* BRIEF
Nothing but a number is wanted here: the tally of lines in the material below that include "avatar".

· · · · ·

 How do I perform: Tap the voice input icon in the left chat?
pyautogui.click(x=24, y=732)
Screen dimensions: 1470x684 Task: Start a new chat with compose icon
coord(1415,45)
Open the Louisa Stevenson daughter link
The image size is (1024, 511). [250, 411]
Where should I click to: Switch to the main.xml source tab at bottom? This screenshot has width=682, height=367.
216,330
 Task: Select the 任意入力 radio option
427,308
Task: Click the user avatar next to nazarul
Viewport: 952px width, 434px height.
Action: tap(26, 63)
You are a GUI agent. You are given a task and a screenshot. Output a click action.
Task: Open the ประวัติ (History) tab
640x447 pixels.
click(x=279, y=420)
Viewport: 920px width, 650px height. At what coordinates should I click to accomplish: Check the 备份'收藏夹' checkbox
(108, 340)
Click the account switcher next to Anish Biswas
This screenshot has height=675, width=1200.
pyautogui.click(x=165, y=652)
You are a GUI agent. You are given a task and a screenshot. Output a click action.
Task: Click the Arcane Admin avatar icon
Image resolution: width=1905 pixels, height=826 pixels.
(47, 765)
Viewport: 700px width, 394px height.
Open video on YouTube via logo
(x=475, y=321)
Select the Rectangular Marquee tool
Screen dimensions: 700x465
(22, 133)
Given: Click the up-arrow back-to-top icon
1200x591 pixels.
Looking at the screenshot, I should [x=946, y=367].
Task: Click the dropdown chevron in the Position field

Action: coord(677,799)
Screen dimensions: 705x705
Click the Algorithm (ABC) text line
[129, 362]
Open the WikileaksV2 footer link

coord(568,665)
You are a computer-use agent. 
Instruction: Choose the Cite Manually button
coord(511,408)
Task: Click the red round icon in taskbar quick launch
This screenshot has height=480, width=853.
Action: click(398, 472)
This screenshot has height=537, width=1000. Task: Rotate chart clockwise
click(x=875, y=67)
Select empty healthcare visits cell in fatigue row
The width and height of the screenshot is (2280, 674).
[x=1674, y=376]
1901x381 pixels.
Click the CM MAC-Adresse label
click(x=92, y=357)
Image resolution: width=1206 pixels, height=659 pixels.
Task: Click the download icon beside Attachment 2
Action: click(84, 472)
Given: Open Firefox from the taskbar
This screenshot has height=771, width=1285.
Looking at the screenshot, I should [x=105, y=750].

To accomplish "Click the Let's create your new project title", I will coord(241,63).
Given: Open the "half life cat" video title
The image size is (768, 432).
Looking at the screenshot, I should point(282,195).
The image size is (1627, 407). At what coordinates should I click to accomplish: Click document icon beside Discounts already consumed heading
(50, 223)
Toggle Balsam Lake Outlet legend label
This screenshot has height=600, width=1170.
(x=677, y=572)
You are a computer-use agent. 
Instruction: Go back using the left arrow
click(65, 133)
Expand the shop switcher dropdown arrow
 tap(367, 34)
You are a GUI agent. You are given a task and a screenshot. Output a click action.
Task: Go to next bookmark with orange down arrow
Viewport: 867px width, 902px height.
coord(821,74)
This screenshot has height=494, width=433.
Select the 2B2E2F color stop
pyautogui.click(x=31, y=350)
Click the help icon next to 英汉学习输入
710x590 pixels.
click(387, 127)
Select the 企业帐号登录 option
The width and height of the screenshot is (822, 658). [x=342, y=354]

· · · · ·

* FINISHED TASK
2